- TASK GOAL -
Write back, word for word, the lines from the one containing "Open the Arial font dropdown" to the end of the listing below. Include nothing else, and no pictures.

━━━ ENTRIES SUPPLIED

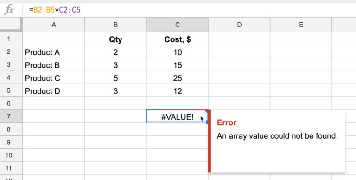This screenshot has width=356, height=180.
Task: Select column B header
Action: click(115, 25)
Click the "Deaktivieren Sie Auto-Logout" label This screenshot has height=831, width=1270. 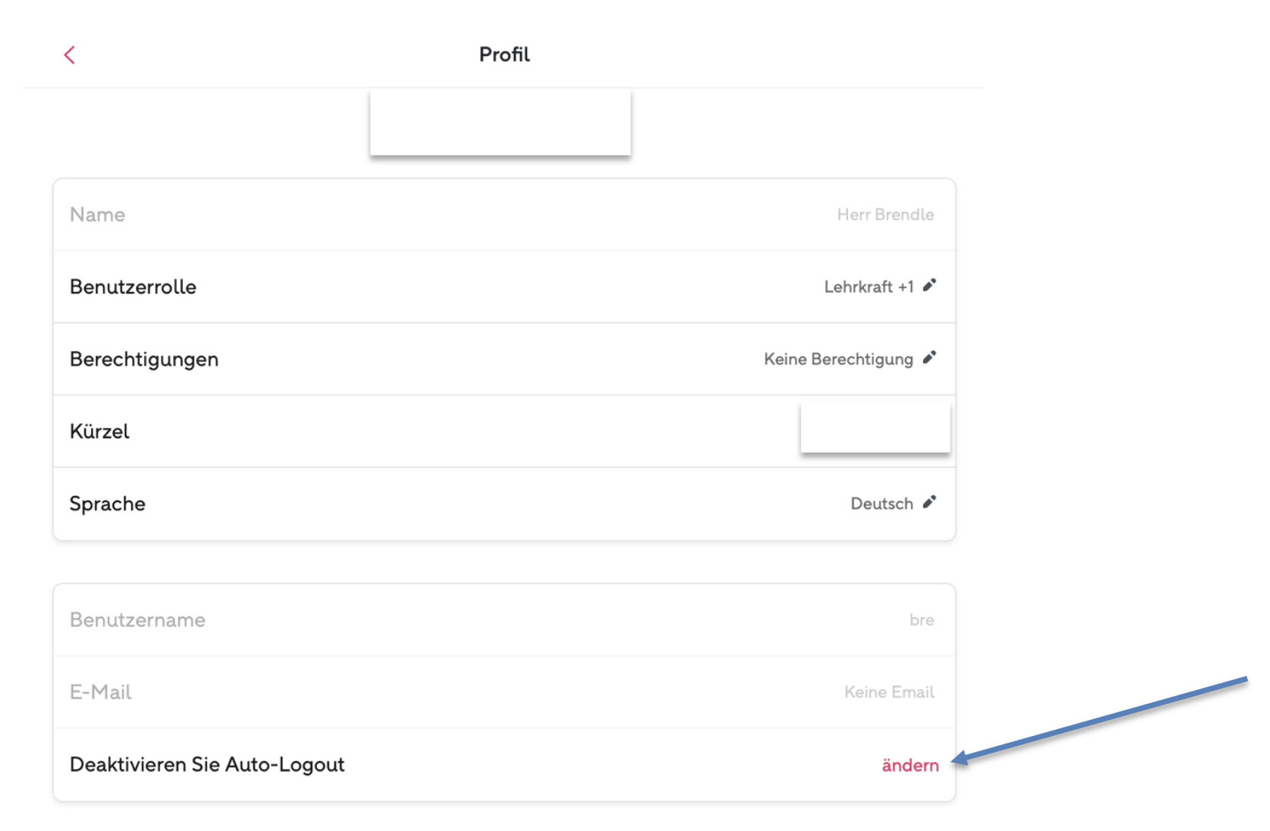[x=207, y=764]
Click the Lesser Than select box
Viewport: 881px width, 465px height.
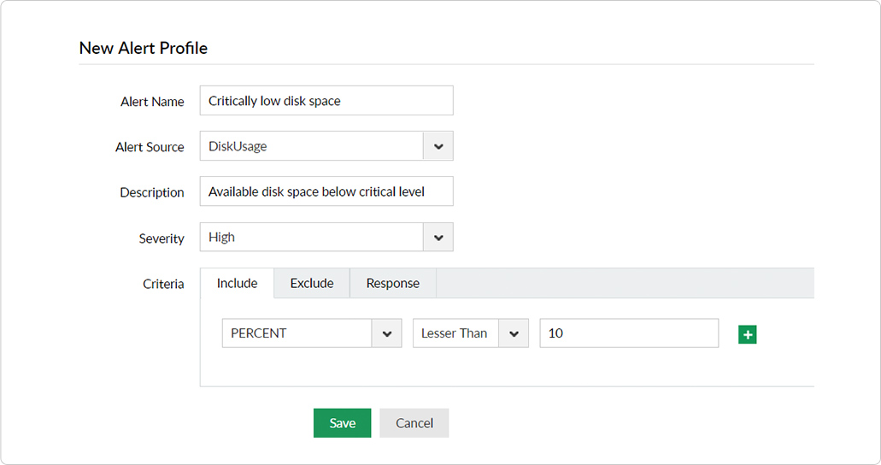455,333
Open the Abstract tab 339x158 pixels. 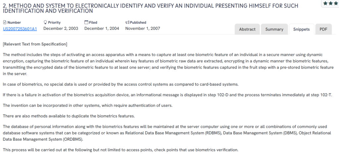(x=247, y=29)
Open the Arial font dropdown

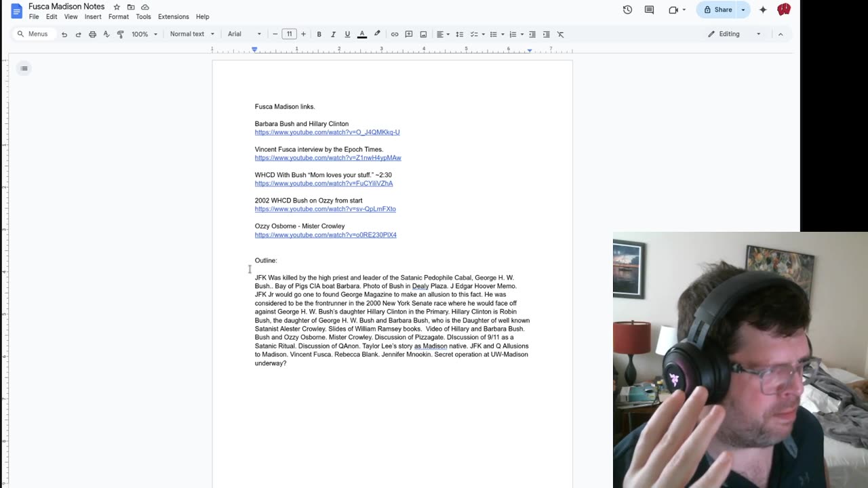click(x=244, y=34)
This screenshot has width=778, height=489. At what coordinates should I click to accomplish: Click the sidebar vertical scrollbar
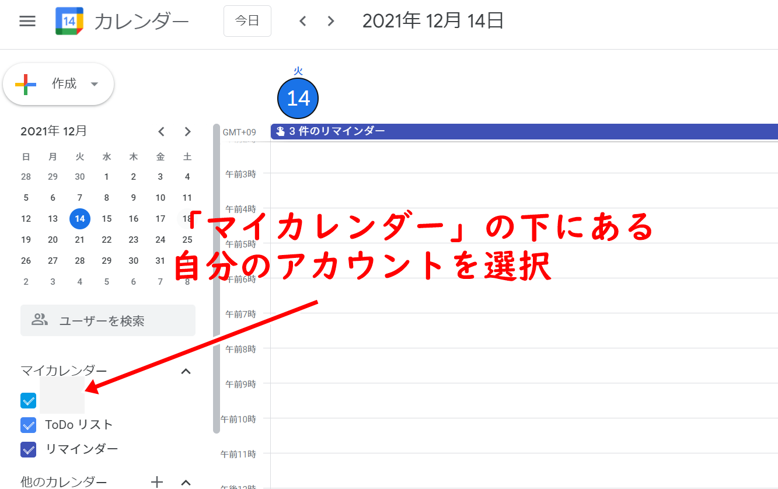pos(217,279)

━━━━━━

- ANSWER FOR THIS EXERCISE -
Open the Arial font dropdown

click(x=244, y=34)
This screenshot has width=778, height=489. At what coordinates should I click to accomplish: Click the sidebar vertical scrollbar
pos(217,279)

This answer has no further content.